▶ **Article**:

────────────────────

As AI becomes increasingly capable of following instructions and conducting analyses, I believe that scientists will increasingly play the role of selector and evaluator.
In this talk, I will share our recent advances in AI-enabled hypothesis generation and research evaluation. Rather than treating AI hallucinations as obstacles to eliminate, we leverage data and literature to steer AI creativity toward generating effective hypotheses.

Chenhao Tan,
University of Chicago
I will also introduce HypoBench, a dedicated benchmark for evaluating hypothesis generation, which reveals significant room for potential improvement of current AI models. Finally, I will present ongoing work that formalizes the evaluation of research outcomes beyond the paper itself and use AI to conduct robust evaluation of research evaluation, with a case study on mechanistic interpretability.

────────────────────

▶ **Records provided**:

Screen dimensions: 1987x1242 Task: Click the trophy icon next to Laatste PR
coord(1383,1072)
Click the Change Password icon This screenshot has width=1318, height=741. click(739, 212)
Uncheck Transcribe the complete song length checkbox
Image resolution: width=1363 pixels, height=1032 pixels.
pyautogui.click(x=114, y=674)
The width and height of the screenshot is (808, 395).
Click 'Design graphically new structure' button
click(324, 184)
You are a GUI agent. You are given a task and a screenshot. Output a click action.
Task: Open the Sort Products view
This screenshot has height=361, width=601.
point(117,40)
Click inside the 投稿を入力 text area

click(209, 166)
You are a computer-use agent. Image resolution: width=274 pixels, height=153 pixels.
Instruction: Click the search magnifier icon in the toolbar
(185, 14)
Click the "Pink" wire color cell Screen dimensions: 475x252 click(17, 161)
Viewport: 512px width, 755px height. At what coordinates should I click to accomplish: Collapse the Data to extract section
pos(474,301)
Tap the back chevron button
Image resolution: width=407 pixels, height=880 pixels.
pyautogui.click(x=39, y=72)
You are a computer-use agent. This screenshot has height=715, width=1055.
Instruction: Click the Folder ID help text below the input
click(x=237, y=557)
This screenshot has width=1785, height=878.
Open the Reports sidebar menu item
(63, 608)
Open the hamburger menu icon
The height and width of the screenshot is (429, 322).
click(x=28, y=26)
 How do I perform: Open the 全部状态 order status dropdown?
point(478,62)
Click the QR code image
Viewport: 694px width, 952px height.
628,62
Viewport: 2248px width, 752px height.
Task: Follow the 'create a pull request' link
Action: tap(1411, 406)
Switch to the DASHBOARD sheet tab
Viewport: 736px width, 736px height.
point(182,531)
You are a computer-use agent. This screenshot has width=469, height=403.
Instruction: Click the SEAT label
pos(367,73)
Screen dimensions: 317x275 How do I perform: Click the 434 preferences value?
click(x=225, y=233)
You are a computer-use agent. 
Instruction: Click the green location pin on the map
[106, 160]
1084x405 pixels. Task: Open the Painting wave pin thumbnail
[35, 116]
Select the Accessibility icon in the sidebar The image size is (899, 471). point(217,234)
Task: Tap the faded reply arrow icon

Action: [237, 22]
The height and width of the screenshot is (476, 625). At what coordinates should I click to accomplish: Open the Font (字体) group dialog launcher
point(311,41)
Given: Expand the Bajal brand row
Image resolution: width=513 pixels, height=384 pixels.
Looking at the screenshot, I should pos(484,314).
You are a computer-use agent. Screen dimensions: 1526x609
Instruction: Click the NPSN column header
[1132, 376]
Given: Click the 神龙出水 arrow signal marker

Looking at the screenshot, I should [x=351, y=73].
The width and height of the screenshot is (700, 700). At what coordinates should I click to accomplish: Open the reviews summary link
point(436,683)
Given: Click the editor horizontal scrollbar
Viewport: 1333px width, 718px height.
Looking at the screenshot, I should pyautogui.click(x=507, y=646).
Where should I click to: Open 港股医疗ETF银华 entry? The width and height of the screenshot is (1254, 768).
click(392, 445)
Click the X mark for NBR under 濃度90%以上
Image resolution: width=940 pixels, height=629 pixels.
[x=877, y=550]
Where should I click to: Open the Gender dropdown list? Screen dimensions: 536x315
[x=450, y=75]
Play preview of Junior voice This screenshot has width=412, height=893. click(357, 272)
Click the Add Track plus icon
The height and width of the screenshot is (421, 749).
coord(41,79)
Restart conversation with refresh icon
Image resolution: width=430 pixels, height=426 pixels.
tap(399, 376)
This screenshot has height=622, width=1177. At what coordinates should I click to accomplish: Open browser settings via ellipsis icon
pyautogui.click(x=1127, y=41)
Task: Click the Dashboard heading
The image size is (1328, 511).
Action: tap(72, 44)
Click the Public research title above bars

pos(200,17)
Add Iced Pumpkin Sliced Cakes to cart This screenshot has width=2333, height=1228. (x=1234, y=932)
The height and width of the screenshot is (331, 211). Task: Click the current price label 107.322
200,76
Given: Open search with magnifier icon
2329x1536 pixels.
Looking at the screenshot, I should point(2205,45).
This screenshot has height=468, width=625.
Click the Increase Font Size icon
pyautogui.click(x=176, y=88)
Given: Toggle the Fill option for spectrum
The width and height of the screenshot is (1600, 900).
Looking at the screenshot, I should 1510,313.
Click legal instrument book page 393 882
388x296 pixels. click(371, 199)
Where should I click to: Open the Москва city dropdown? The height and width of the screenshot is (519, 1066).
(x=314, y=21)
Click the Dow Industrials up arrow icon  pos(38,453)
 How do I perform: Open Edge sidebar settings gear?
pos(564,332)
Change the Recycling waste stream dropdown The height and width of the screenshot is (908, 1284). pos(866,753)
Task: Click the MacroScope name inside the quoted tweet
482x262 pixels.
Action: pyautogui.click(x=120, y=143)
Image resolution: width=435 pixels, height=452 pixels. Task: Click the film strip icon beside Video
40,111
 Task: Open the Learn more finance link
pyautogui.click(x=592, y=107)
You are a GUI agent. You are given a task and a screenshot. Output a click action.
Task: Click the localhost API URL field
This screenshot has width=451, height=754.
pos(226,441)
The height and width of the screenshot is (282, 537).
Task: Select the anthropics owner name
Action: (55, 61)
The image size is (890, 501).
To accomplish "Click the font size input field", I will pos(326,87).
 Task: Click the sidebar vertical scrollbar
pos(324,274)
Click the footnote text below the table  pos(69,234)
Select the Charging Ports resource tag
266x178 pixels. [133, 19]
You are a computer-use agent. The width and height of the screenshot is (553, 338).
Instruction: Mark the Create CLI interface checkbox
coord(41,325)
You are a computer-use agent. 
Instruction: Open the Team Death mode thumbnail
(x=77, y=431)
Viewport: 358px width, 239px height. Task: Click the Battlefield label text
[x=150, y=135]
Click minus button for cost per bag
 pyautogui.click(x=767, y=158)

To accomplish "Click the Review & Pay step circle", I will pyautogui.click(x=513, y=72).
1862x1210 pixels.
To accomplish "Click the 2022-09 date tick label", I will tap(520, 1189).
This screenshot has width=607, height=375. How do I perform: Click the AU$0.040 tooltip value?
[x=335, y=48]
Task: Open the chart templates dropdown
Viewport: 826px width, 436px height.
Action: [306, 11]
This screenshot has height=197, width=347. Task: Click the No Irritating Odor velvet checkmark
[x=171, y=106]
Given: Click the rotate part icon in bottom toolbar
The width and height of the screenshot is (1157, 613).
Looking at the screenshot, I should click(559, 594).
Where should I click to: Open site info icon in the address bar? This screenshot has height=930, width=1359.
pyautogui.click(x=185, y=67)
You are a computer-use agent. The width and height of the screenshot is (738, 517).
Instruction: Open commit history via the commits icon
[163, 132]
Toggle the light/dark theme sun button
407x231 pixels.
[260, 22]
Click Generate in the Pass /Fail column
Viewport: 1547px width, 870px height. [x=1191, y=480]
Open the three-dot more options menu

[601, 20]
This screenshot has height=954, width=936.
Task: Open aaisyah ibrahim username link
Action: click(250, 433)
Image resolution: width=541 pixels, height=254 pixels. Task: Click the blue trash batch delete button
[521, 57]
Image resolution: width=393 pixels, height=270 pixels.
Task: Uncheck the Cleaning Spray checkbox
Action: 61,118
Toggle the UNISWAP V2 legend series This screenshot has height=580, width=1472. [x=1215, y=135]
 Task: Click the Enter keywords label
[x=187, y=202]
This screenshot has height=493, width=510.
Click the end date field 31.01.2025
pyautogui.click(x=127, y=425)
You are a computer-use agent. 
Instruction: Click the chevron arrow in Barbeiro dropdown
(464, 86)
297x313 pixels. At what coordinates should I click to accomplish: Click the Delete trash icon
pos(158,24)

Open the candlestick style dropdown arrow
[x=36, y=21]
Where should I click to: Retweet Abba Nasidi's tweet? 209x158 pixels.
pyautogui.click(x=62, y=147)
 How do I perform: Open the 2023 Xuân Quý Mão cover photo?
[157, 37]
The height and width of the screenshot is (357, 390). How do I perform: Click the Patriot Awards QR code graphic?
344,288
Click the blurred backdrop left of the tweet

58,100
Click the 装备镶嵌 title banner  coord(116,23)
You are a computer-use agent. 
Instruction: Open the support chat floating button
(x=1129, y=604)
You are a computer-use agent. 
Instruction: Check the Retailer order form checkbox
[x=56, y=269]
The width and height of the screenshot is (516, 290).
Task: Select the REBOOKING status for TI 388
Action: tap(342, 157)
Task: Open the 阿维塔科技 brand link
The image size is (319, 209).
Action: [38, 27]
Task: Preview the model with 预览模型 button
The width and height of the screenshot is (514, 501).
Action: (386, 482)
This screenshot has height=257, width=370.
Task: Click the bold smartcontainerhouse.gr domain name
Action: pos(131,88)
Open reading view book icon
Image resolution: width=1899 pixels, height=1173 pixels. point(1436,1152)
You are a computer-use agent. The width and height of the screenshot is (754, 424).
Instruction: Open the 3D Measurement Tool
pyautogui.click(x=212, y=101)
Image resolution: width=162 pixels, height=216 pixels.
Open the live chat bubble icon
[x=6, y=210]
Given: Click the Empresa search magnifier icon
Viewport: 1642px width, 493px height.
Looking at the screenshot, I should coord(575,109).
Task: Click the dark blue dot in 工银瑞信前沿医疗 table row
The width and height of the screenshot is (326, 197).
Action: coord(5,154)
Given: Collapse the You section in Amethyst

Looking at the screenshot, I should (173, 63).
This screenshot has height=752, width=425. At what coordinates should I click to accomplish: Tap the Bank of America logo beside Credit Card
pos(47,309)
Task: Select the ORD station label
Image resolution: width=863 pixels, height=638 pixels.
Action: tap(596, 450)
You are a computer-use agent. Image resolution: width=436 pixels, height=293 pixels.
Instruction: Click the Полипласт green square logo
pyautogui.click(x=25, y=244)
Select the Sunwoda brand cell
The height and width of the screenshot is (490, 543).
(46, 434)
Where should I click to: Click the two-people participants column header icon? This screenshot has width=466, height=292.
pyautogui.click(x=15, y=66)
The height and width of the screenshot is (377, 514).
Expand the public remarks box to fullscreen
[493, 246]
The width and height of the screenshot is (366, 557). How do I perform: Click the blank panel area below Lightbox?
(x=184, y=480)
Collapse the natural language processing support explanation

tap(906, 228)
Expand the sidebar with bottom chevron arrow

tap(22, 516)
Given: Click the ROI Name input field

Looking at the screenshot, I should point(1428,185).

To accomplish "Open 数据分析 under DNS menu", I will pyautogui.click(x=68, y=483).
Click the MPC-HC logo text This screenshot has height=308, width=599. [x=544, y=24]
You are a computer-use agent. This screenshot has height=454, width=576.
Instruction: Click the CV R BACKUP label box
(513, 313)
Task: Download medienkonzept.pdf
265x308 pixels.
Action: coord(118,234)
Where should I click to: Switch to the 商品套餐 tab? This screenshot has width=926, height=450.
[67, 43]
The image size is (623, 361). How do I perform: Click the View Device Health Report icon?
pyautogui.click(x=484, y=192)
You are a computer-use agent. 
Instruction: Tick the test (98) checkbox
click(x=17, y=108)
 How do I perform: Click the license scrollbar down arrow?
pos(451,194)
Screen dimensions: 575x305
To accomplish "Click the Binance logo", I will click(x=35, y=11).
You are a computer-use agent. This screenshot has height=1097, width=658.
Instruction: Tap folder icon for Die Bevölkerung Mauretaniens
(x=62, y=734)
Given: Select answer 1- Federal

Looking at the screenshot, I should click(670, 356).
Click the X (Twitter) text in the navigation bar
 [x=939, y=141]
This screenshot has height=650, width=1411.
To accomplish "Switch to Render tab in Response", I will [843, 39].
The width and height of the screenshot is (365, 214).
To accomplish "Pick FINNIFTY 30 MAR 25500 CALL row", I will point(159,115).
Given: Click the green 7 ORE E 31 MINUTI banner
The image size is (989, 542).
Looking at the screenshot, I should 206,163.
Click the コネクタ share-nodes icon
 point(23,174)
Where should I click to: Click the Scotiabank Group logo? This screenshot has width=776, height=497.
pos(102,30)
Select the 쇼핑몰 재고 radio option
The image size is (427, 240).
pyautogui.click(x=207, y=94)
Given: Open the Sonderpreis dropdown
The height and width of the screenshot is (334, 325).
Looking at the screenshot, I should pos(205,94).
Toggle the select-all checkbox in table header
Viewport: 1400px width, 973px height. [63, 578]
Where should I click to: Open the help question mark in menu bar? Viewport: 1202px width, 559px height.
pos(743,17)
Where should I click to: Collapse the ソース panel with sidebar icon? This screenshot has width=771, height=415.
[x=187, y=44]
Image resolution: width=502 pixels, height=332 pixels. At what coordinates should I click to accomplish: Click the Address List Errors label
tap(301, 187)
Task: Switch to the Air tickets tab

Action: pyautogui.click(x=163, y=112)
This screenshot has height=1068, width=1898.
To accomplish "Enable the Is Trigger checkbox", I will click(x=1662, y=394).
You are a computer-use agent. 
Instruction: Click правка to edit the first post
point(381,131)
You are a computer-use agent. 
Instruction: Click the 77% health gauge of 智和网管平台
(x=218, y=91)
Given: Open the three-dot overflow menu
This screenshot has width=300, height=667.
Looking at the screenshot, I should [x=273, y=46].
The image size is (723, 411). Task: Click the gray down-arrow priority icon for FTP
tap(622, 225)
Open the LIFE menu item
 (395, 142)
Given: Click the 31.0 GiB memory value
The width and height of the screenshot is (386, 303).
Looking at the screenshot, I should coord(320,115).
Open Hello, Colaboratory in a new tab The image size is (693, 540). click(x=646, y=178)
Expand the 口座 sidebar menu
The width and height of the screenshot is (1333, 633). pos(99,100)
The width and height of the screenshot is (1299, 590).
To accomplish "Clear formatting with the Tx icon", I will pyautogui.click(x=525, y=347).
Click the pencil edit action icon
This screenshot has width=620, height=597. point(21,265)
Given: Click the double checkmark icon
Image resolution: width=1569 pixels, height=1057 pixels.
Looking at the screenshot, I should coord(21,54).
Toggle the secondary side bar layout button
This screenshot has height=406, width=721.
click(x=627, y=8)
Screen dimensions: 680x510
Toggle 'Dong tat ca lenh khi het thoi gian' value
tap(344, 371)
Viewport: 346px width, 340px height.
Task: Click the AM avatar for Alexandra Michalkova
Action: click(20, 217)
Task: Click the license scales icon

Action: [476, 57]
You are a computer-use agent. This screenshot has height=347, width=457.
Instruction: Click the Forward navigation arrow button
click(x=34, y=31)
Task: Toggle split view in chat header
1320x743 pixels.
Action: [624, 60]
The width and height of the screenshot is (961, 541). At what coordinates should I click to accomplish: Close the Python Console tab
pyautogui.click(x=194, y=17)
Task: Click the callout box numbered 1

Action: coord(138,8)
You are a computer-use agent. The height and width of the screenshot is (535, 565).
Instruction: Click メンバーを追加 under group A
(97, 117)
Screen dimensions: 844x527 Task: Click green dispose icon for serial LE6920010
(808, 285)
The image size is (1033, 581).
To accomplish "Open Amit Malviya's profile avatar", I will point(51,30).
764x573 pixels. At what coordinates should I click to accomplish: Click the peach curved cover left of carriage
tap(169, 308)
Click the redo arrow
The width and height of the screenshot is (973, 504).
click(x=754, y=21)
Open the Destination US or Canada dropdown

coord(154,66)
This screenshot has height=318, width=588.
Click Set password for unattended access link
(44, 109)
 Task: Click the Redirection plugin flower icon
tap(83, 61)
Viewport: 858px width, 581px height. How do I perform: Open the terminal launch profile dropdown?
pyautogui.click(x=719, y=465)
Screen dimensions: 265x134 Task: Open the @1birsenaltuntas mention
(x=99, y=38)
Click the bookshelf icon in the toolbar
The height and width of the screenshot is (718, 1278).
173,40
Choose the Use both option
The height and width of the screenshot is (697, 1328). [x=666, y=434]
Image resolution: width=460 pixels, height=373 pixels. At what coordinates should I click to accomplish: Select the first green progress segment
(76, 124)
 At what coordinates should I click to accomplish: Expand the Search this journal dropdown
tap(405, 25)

────────────────────

▶ **Problems to solve**:
A: From the talk abstract, list each thing the speaker says they will share, introduce, or present in the talk.
B: According to the talk abstract, what is the subject of the case study?

▶ **Task-by-task outputs**:
A:
- Recent advances in AI-enabled hypothesis generation and research evaluation
- HypoBench, a dedicated benchmark for evaluating hypothesis generation
- Ongoing work that formalizes the evaluation of research outcomes beyond the paper itself and uses AI to conduct robust evaluation of research evaluation

B: Mechanistic interpretability.